▶ [Work request]:
Each line from the one containing "Instruction: Tap the" to the end of the entries below is to be set down exactly; the pictures are not.

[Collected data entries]
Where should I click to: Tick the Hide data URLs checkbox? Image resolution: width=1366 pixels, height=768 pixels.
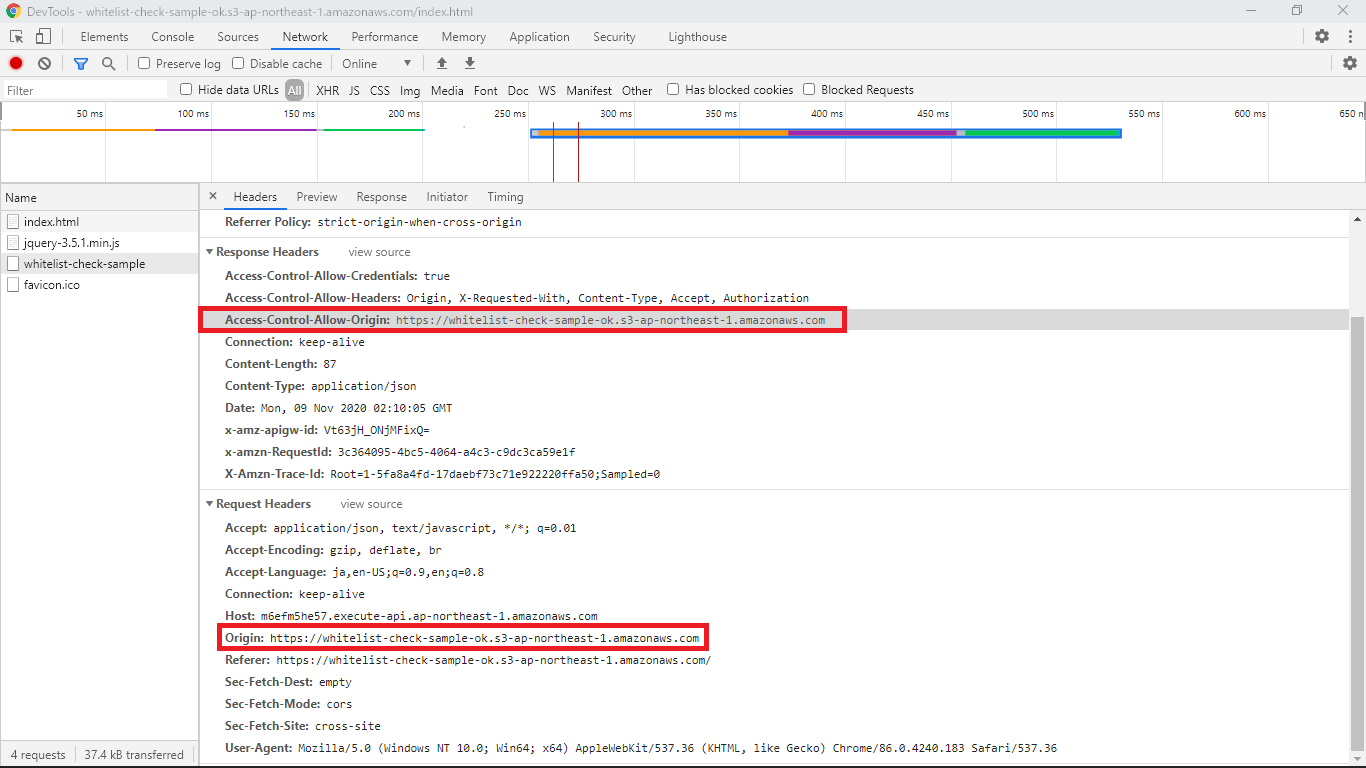pos(186,89)
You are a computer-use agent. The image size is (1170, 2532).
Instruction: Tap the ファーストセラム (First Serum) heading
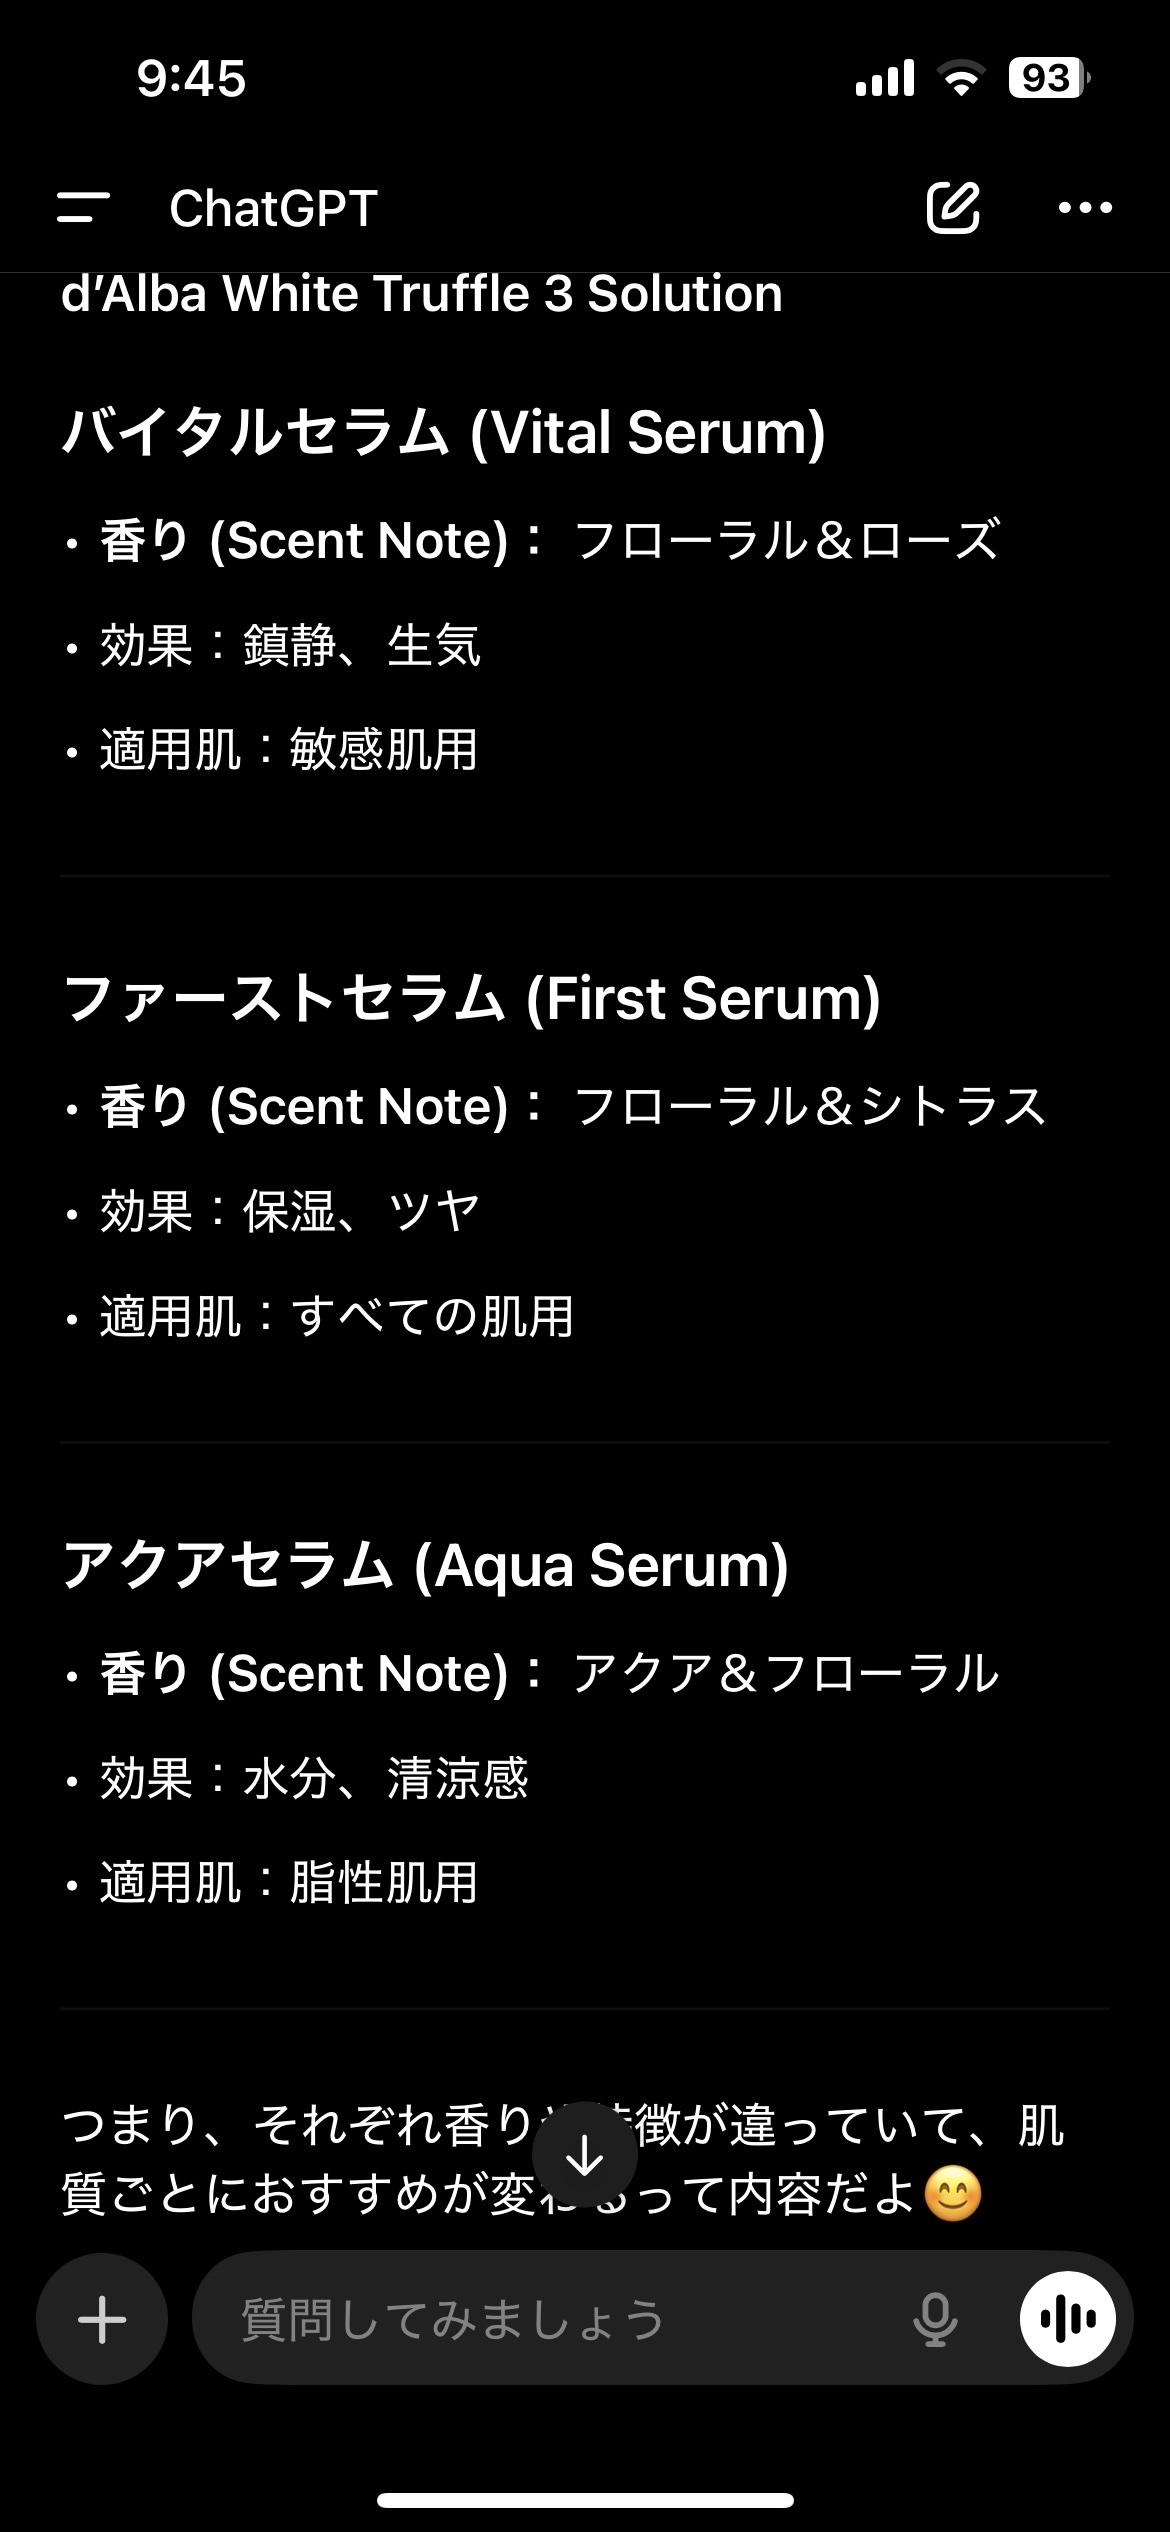click(x=471, y=998)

▶ [Solution below]:
Instruction: Tap the ファーストセラム (First Serum) heading
click(x=471, y=998)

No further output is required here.